- [TASK PROMPT]
Work out the number of lines with the word "agent" in the material below, then reply with that number only.

- [TASK MATERIAL]
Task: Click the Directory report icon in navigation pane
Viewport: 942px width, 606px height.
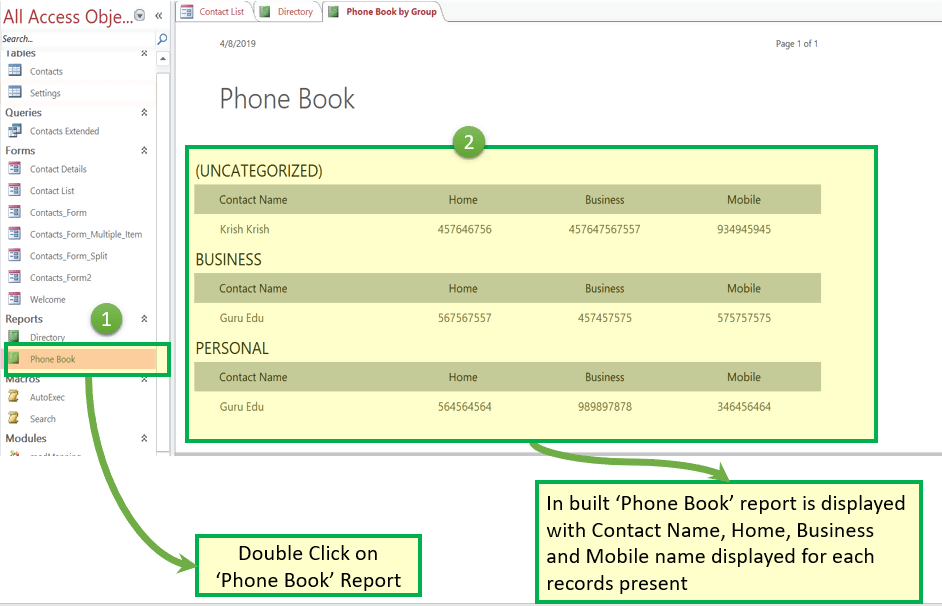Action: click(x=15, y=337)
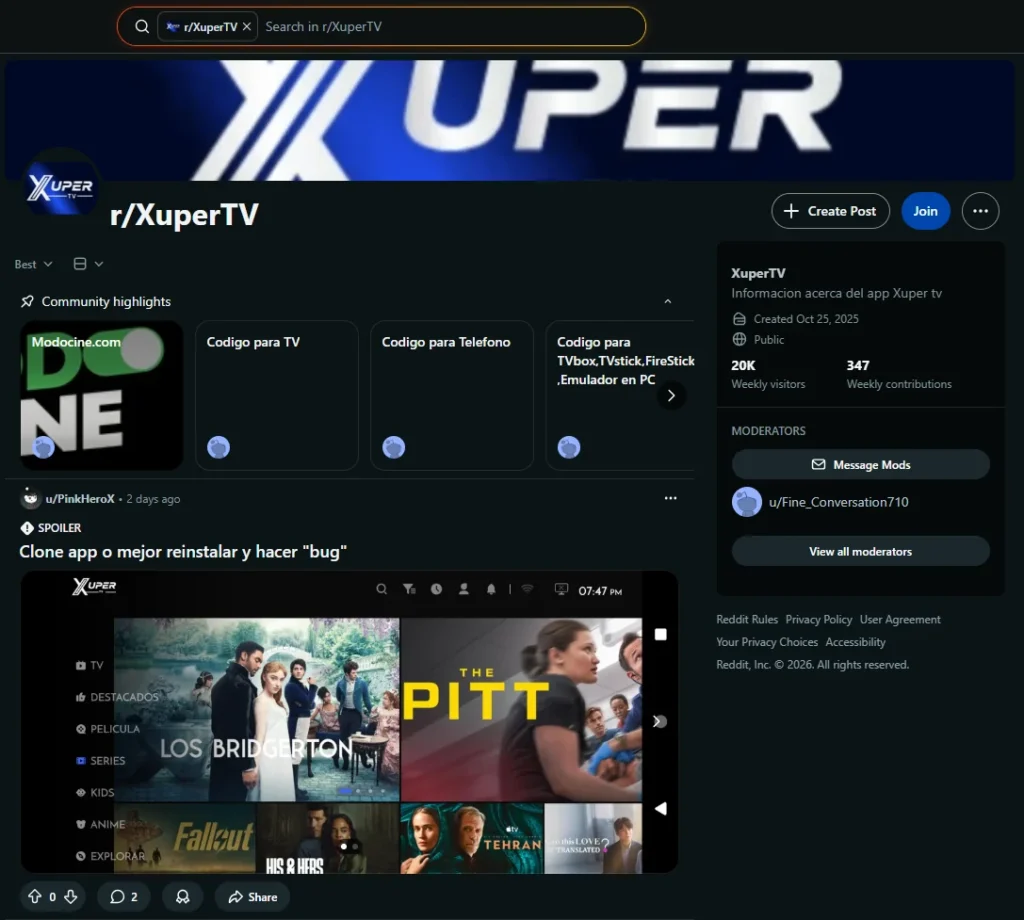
---
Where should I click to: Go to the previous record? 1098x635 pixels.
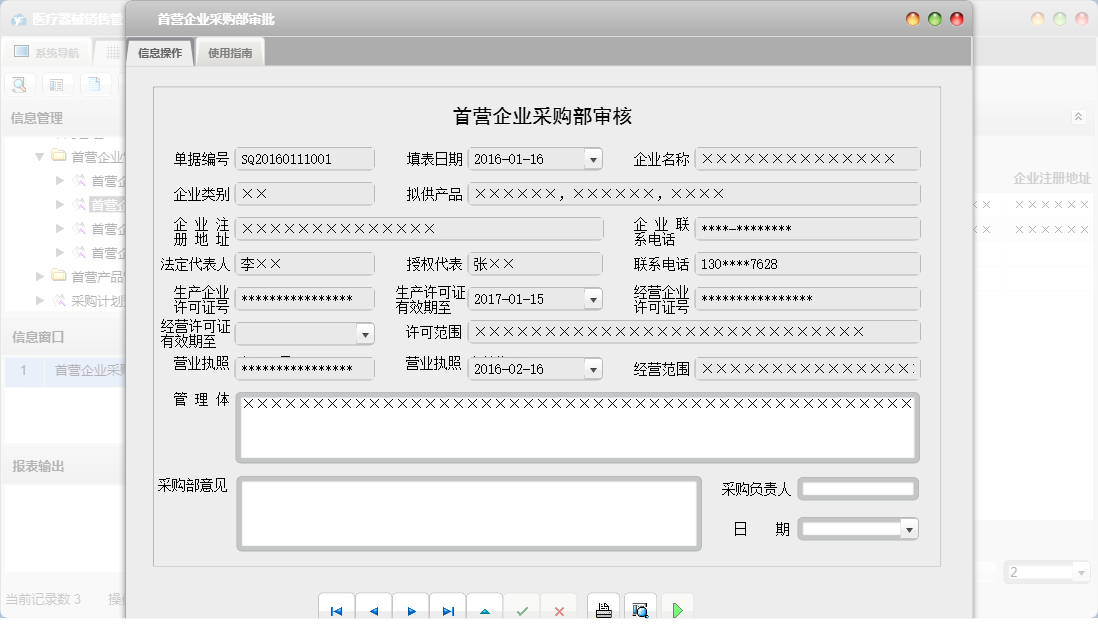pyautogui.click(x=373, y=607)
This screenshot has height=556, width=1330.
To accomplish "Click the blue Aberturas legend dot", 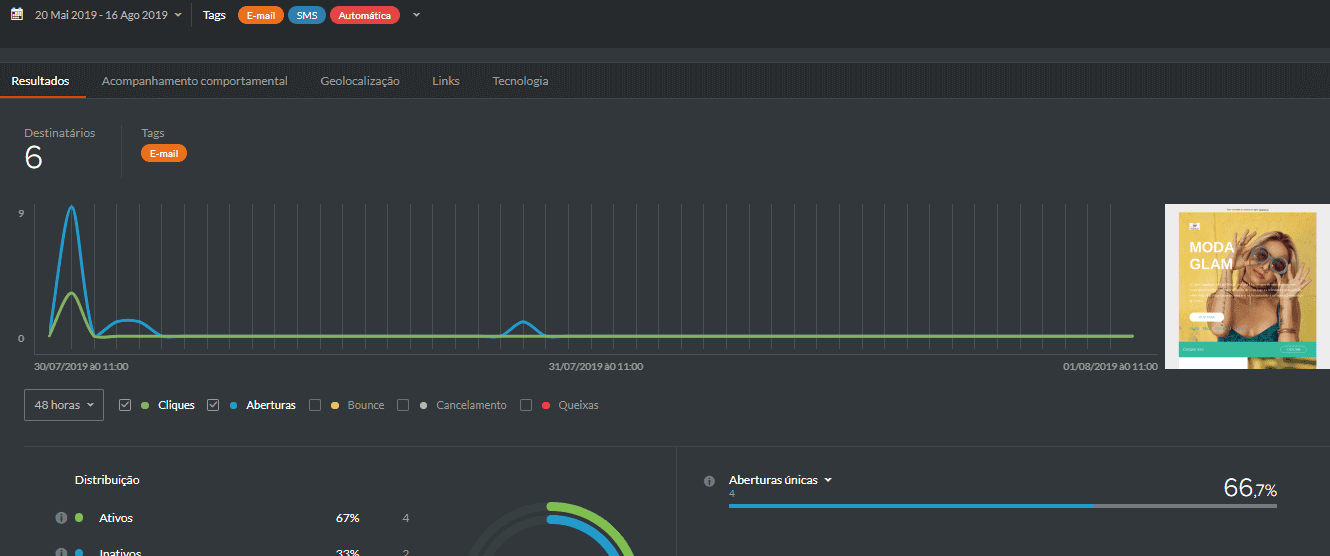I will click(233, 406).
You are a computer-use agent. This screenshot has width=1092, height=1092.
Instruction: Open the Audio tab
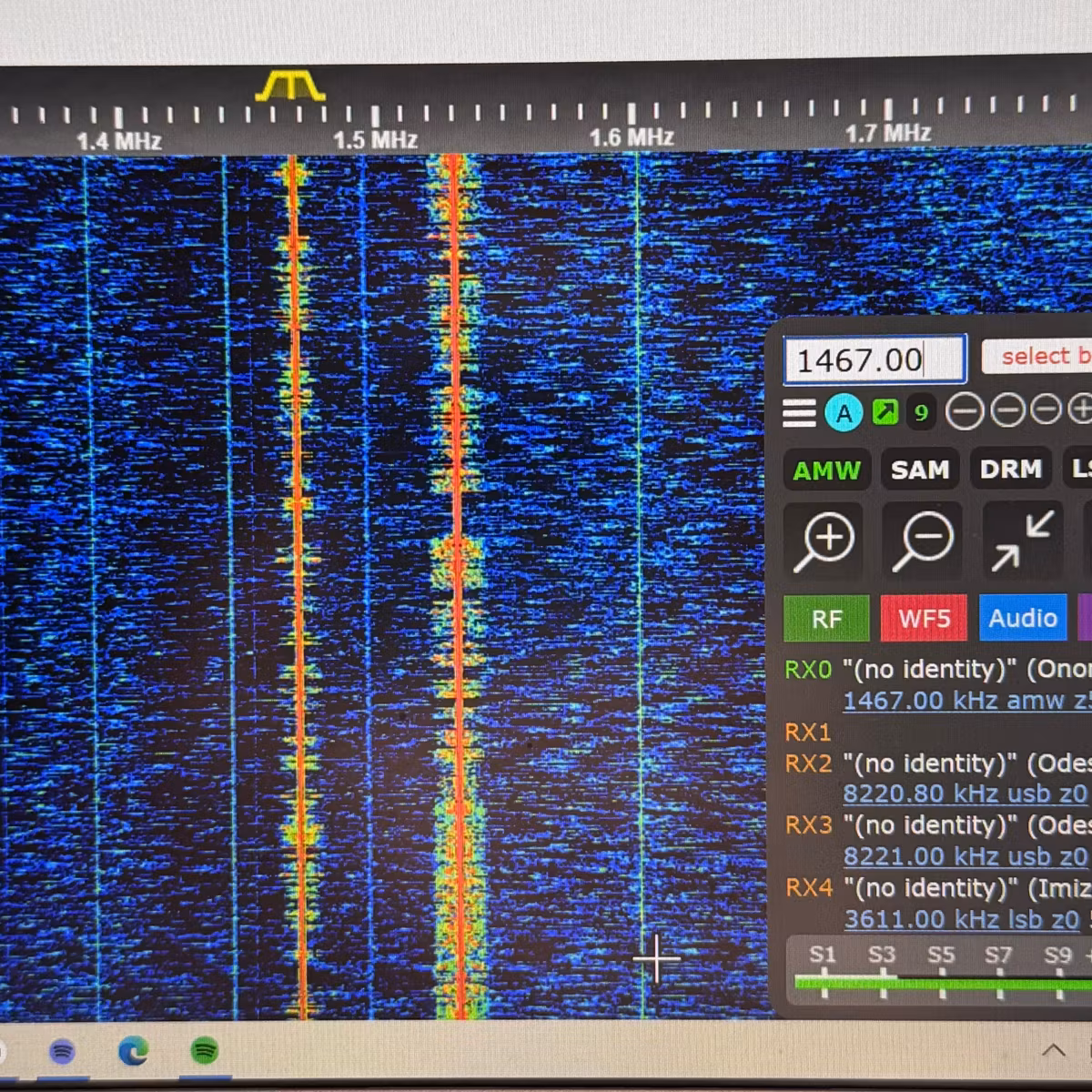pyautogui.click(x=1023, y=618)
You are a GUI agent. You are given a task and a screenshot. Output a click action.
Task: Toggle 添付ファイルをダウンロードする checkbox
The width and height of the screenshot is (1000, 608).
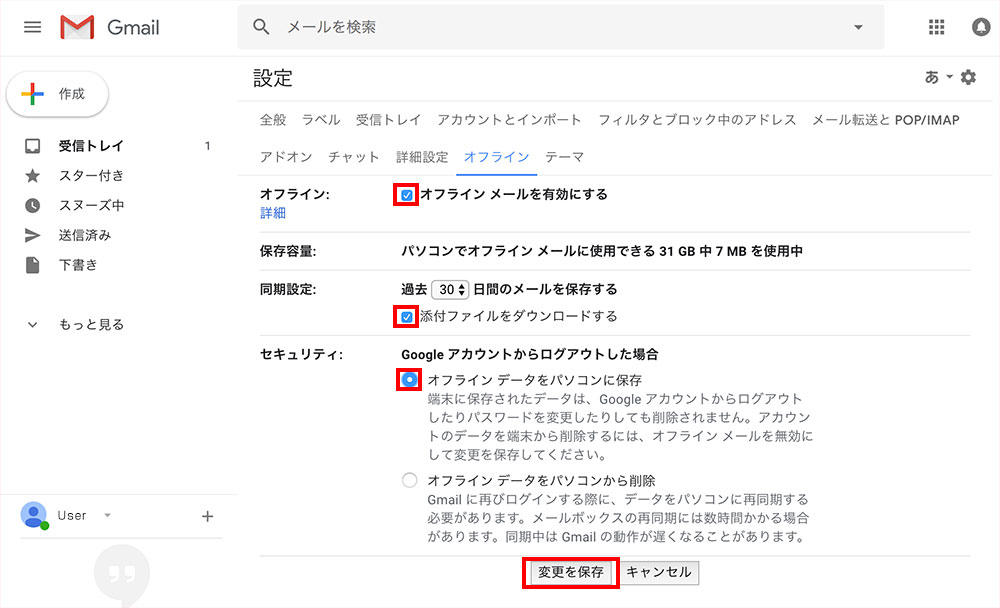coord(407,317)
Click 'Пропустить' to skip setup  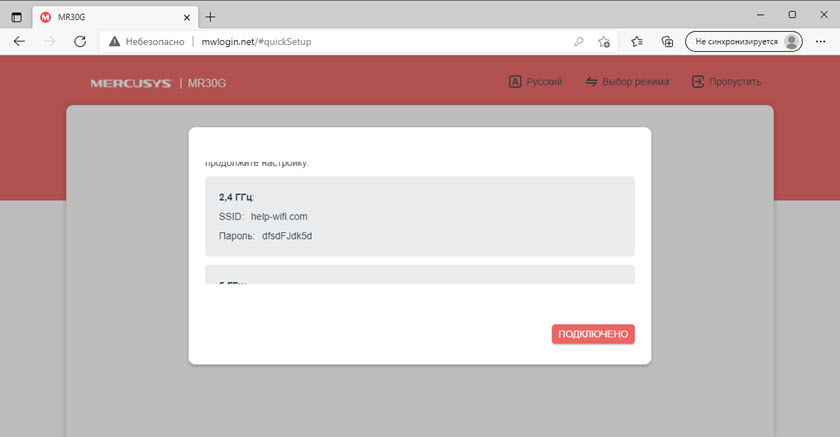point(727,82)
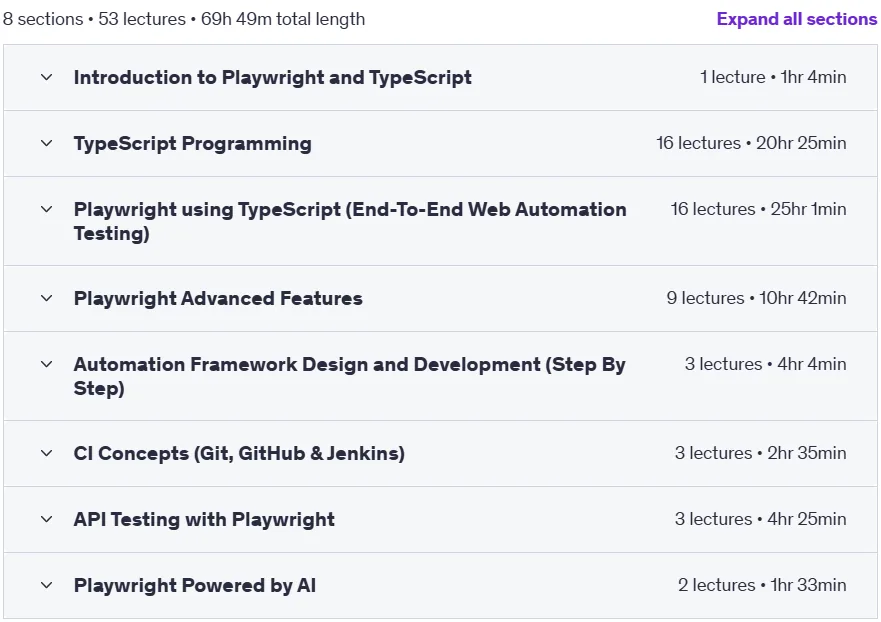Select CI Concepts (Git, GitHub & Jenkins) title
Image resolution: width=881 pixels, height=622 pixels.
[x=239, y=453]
* * *
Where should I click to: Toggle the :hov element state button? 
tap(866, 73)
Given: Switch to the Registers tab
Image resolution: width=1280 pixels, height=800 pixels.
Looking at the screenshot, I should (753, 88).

- [SOLUTION BELOW]
2